[START OF Document section]
1. Finding Experienced Technical Employees
It’s a challenge to find talent trained to use automation/controls/robotics. Suggestion: recruit candidates with technical/mechanical aptitude and train them (either in-house or through external programs).
Quite often, experienced employees are loyal to their companies because they stuck with them during the recession. These loyalists would be less inclined to look for a different job.
Consider targeting early retirement engineers (e.g., 55+ years of age). They often do not want to stop working. They have a lot of experience and may be willing to mentor younger employees.
2. Hiring Millennials
Millennial hires are aggressive in managing their careers, and perhaps, unrealistically impatient about how quickly they can advance. They want it now! Challenge this generation with new responsibilities, change and new projects to keep them engaged.
[END OF Document section]
◆ The exercise ◆
Could you write the next part of the hiring tips above on technical staff and millennials, picking up after their final sentence?
[START OF Information provided]
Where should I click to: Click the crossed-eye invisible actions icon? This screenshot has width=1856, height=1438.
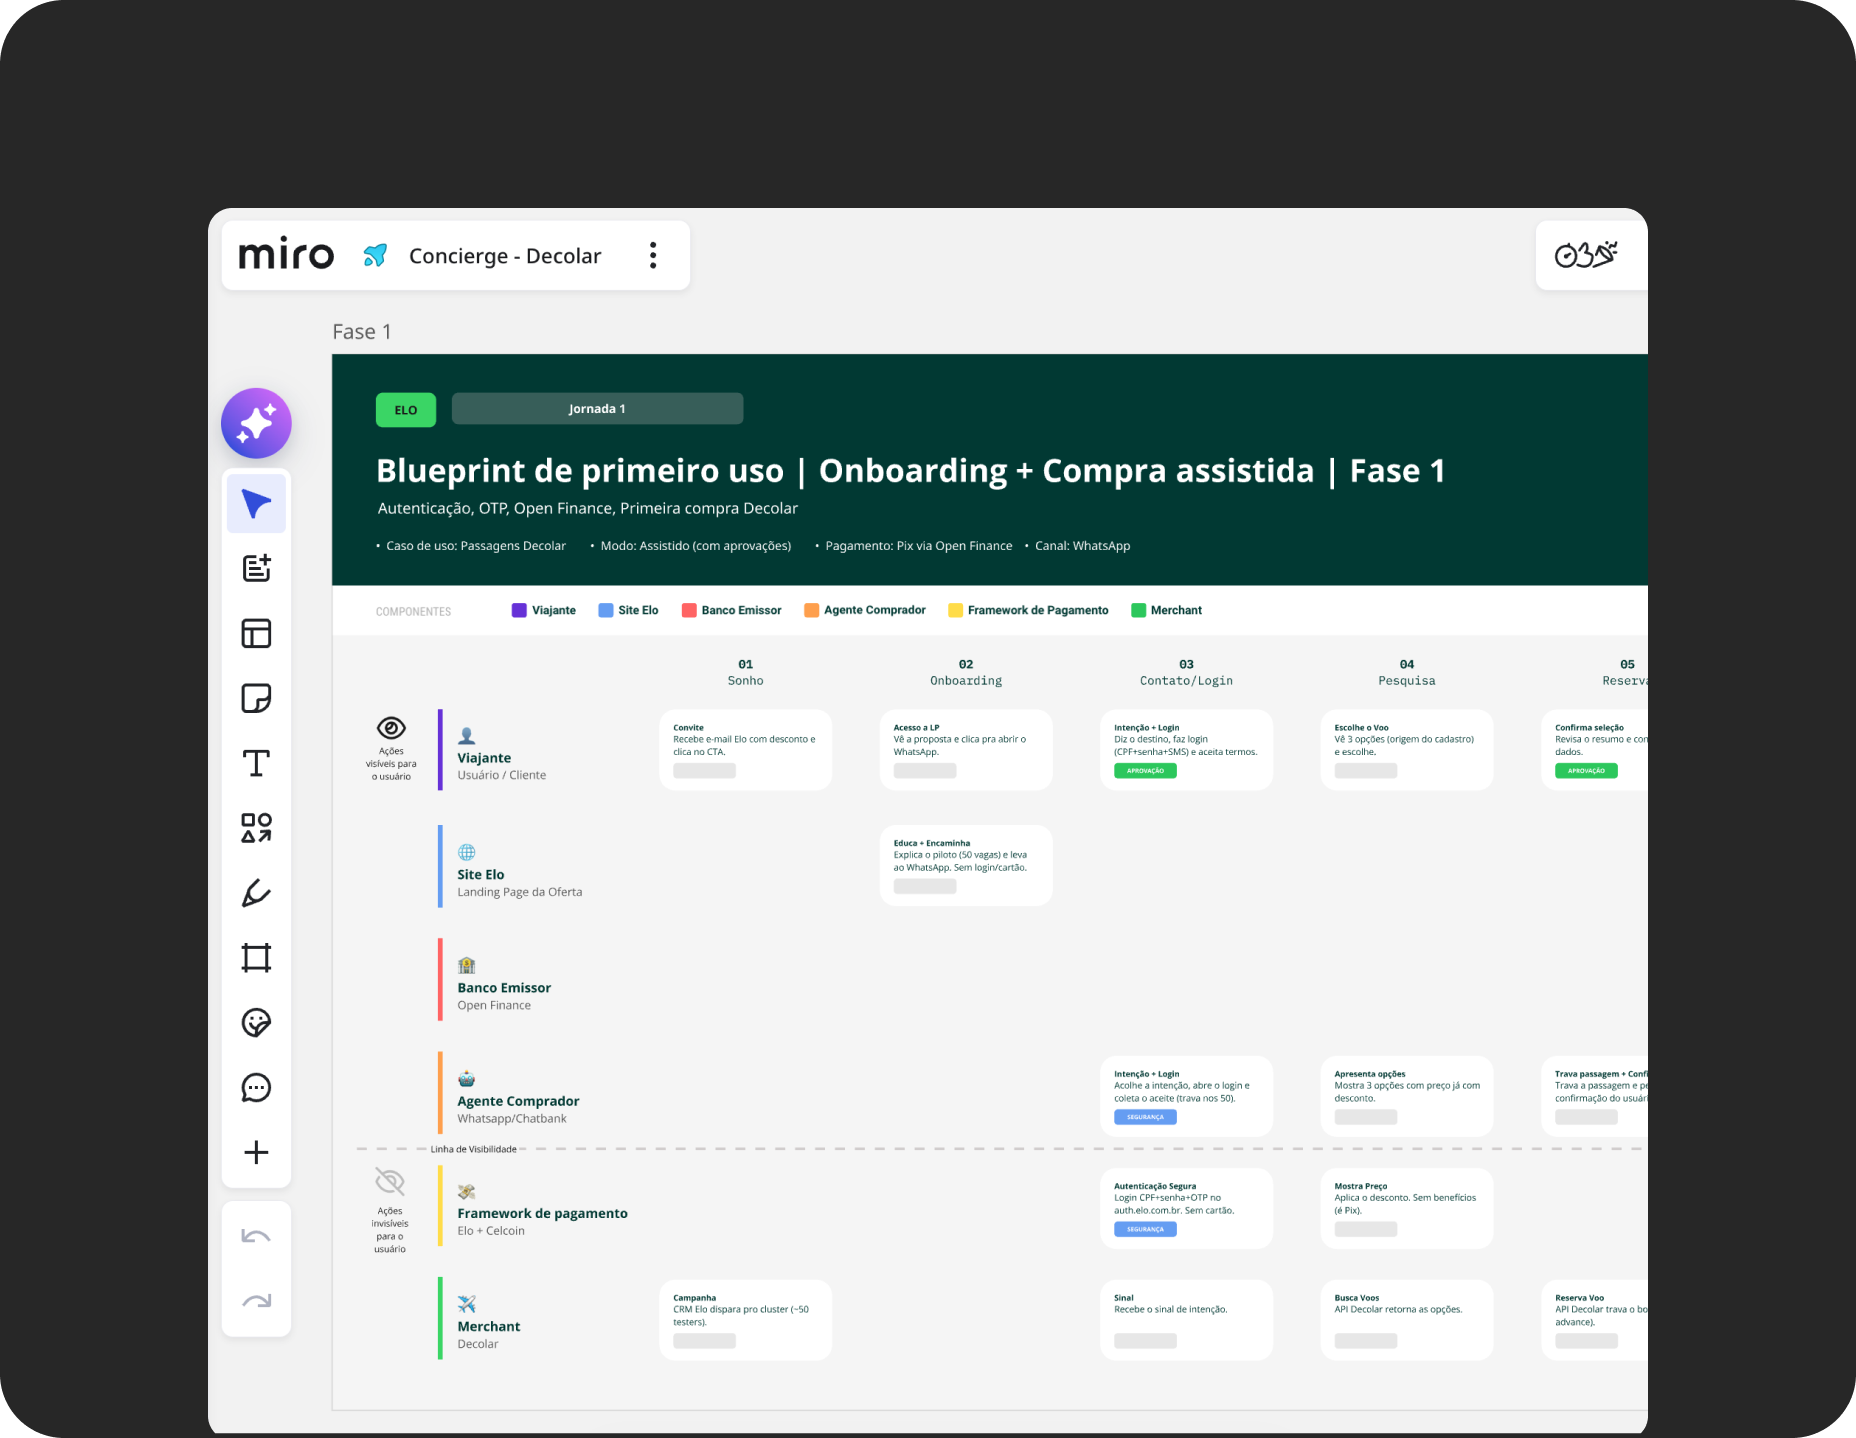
[END OF Information provided]
◆ Answer for this exercise ◆
Millennials want friends. To meet that need, one suggestion was to set up an extensive mentoring program. One company assigns an existing employee to each new hire. The new and veteran employee connect on Facebook, Twitter and LinkedIn. These new hires are provided with close support during their first few months at the company. For the first 18 months, for example, new hires and their mentors can go out together at the expense of the company. Someone in HR organizes these activities. This company invests heavily in building the social/psychological contract with each new employee to build loyalty and friendships.
Convince future prospective workers that a career in manufacturing is interesting, well-paying work. Dispel the image of the dark and dingy factory environment. Use your facility as a showplace in your local community to build awareness of your company, your culture and your career offering.
If they feel, after joining your company, that the work environment and career path have been misrepresented in any way, they are much more likely to leave. Be very clear when you hire millennials about your culture, your work environment, the career path and the expected timing for career advancement.
Use the lure of such things as 3D/additive manufacturing and other high-tech manufacturing tools to improve interest in engineering and technical training.
Provide recognition and perks; pay attention to quality of life to improve retention.
3. Working With Local Schools and Universities to Train and Prepare Students for the Workforce
Provide in-school information sessions, internships, sponsor robotics teams, etc.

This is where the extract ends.